- WRITTEN EXERCISE: Extract every one of the entries below, reproducing each line without any change.

- Data items:
-- START --

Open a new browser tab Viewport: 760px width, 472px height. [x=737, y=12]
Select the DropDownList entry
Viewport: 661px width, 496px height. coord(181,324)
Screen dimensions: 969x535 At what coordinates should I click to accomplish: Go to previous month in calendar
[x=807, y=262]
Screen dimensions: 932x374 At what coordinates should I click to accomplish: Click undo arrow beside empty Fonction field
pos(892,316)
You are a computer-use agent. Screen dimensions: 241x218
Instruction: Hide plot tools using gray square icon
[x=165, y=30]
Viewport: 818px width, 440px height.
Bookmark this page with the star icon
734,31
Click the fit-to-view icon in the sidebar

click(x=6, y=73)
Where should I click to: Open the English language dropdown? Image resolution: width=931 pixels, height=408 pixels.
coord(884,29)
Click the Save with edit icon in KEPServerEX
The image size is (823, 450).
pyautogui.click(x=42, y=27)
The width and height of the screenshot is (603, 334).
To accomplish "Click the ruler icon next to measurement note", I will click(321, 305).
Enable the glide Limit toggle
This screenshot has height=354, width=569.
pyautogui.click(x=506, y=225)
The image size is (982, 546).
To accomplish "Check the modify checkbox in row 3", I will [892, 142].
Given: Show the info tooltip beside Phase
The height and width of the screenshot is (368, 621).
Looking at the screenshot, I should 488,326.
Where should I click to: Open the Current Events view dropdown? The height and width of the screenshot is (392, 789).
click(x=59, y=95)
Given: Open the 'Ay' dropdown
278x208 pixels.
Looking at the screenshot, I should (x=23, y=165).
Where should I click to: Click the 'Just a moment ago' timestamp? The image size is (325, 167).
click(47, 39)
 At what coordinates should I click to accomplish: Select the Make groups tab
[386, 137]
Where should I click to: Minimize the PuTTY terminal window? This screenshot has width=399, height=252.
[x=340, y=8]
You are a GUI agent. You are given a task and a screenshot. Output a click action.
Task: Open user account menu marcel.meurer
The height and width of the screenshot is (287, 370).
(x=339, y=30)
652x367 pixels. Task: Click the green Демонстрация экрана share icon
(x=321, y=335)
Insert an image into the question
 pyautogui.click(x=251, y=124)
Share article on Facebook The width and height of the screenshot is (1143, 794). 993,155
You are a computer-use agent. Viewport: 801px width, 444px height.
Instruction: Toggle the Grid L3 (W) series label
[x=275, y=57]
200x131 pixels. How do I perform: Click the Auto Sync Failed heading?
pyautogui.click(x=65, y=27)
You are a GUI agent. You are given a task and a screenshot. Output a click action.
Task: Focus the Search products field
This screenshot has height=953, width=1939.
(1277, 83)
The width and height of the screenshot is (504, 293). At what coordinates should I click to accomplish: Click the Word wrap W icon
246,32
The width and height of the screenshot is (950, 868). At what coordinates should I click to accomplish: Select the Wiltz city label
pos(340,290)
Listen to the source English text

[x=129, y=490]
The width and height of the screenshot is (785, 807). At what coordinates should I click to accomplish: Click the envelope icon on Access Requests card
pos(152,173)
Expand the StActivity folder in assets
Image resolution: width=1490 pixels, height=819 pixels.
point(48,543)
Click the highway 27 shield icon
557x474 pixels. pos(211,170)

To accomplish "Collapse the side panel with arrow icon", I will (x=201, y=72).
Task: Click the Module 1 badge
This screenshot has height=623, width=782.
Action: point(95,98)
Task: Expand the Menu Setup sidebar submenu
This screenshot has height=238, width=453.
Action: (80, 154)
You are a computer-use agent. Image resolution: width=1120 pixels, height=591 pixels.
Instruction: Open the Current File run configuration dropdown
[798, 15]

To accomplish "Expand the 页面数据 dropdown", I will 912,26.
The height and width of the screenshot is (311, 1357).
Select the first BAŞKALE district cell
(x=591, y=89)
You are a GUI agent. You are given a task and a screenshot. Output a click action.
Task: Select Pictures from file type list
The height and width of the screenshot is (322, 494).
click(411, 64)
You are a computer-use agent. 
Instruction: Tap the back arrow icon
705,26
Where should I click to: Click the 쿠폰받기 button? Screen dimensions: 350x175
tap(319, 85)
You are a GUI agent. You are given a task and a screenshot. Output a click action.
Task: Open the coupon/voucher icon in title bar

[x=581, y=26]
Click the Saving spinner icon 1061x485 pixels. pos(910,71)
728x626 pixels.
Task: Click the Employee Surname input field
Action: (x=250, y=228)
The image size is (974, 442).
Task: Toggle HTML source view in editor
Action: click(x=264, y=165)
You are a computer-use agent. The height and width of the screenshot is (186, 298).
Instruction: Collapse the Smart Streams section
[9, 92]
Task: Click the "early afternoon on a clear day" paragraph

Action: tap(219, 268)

-- END --

- RESPONSE:
Open a new browser tab Viewport: 760px width, 472px height. [x=737, y=12]
Select the DropDownList entry
Viewport: 661px width, 496px height. coord(181,324)
Screen dimensions: 969x535 At what coordinates should I click to accomplish: Go to previous month in calendar
[x=807, y=262]
Screen dimensions: 932x374 At what coordinates should I click to accomplish: Click undo arrow beside empty Fonction field
pos(892,316)
You are a computer-use agent. Screen dimensions: 241x218
Instruction: Hide plot tools using gray square icon
[x=165, y=30]
Viewport: 818px width, 440px height.
Bookmark this page with the star icon
734,31
Click the fit-to-view icon in the sidebar

click(x=6, y=73)
Where should I click to: Open the English language dropdown? Image resolution: width=931 pixels, height=408 pixels.
coord(884,29)
Click the Save with edit icon in KEPServerEX
The image size is (823, 450).
pyautogui.click(x=42, y=27)
The width and height of the screenshot is (603, 334).
To accomplish "Click the ruler icon next to measurement note", I will click(321, 305).
Enable the glide Limit toggle
This screenshot has height=354, width=569.
pyautogui.click(x=506, y=225)
The image size is (982, 546).
To accomplish "Check the modify checkbox in row 3", I will [892, 142].
Given: Show the info tooltip beside Phase
The height and width of the screenshot is (368, 621).
Looking at the screenshot, I should 488,326.
Where should I click to: Open the Current Events view dropdown? The height and width of the screenshot is (392, 789).
click(x=59, y=95)
Given: Open the 'Ay' dropdown
278x208 pixels.
Looking at the screenshot, I should (x=23, y=165).
Where should I click to: Click the 'Just a moment ago' timestamp? The image size is (325, 167).
click(47, 39)
 At what coordinates should I click to accomplish: Select the Make groups tab
[386, 137]
Where should I click to: Minimize the PuTTY terminal window? This screenshot has width=399, height=252.
[x=340, y=8]
You are a GUI agent. You are given a task and a screenshot. Output a click action.
Task: Open user account menu marcel.meurer
The height and width of the screenshot is (287, 370).
(x=339, y=30)
652x367 pixels. Task: Click the green Демонстрация экрана share icon
(x=321, y=335)
Insert an image into the question
 pyautogui.click(x=251, y=124)
Share article on Facebook The width and height of the screenshot is (1143, 794). 993,155
You are a computer-use agent. Viewport: 801px width, 444px height.
Instruction: Toggle the Grid L3 (W) series label
[x=275, y=57]
200x131 pixels. How do I perform: Click the Auto Sync Failed heading?
pyautogui.click(x=65, y=27)
You are a GUI agent. You are given a task and a screenshot. Output a click action.
Task: Focus the Search products field
This screenshot has height=953, width=1939.
(1277, 83)
The width and height of the screenshot is (504, 293). At what coordinates should I click to accomplish: Click the Word wrap W icon
246,32
The width and height of the screenshot is (950, 868). At what coordinates should I click to accomplish: Select the Wiltz city label
pos(340,290)
Listen to the source English text

[x=129, y=490]
The width and height of the screenshot is (785, 807). At what coordinates should I click to accomplish: Click the envelope icon on Access Requests card
pos(152,173)
Expand the StActivity folder in assets
Image resolution: width=1490 pixels, height=819 pixels.
point(48,543)
Click the highway 27 shield icon
557x474 pixels. pos(211,170)

To accomplish "Collapse the side panel with arrow icon", I will (x=201, y=72).
Task: Click the Module 1 badge
This screenshot has height=623, width=782.
Action: point(95,98)
Task: Expand the Menu Setup sidebar submenu
This screenshot has height=238, width=453.
Action: (80, 154)
You are a computer-use agent. Image resolution: width=1120 pixels, height=591 pixels.
Instruction: Open the Current File run configuration dropdown
[798, 15]

To accomplish "Expand the 页面数据 dropdown", I will 912,26.
The height and width of the screenshot is (311, 1357).
Select the first BAŞKALE district cell
(x=591, y=89)
You are a GUI agent. You are given a task and a screenshot. Output a click action.
Task: Select Pictures from file type list
The height and width of the screenshot is (322, 494).
click(411, 64)
You are a computer-use agent. 
Instruction: Tap the back arrow icon
705,26
Where should I click to: Click the 쿠폰받기 button? Screen dimensions: 350x175
tap(319, 85)
You are a GUI agent. You are given a task and a screenshot. Output a click action.
Task: Open the coupon/voucher icon in title bar

[x=581, y=26]
Click the Saving spinner icon 1061x485 pixels. pos(910,71)
728x626 pixels.
Task: Click the Employee Surname input field
Action: (x=250, y=228)
The image size is (974, 442).
Task: Toggle HTML source view in editor
Action: click(x=264, y=165)
You are a computer-use agent. The height and width of the screenshot is (186, 298).
Instruction: Collapse the Smart Streams section
[9, 92]
Task: Click the "early afternoon on a clear day" paragraph

Action: tap(219, 268)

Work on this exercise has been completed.